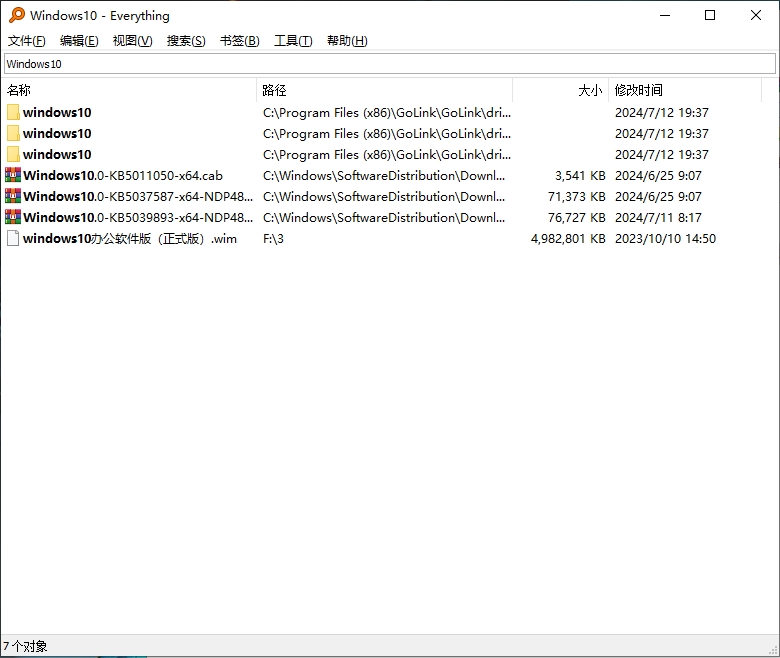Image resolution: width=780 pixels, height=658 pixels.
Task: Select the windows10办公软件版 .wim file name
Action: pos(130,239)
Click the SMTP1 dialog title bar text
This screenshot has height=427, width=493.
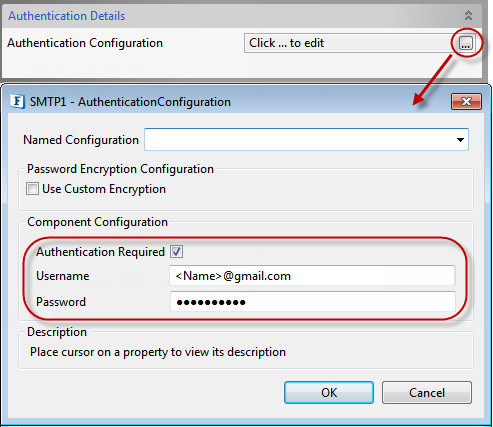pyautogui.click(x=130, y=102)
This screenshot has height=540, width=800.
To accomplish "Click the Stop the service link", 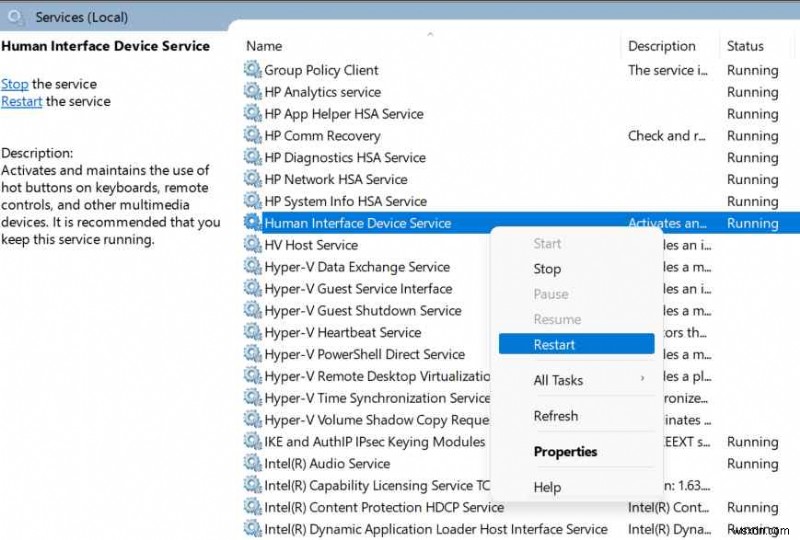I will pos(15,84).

-=-=-=-=-

Could you render the stretch from the start of the items through the line containing "pyautogui.click(x=130, y=102)" as a JSON list of strings, one string per line, skipping any blank lines? Leave the pictures out of your answer.

WRITTEN SOLUTION:
[
  "Image resolution: width=780 pixels, height=658 pixels.",
  "Task: Select the windows10办公软件版 .wim file name",
  "Action: pos(130,239)",
  "Click the SMTP1 dialog title bar text",
  "This screenshot has height=427, width=493.",
  "pyautogui.click(x=130, y=102)"
]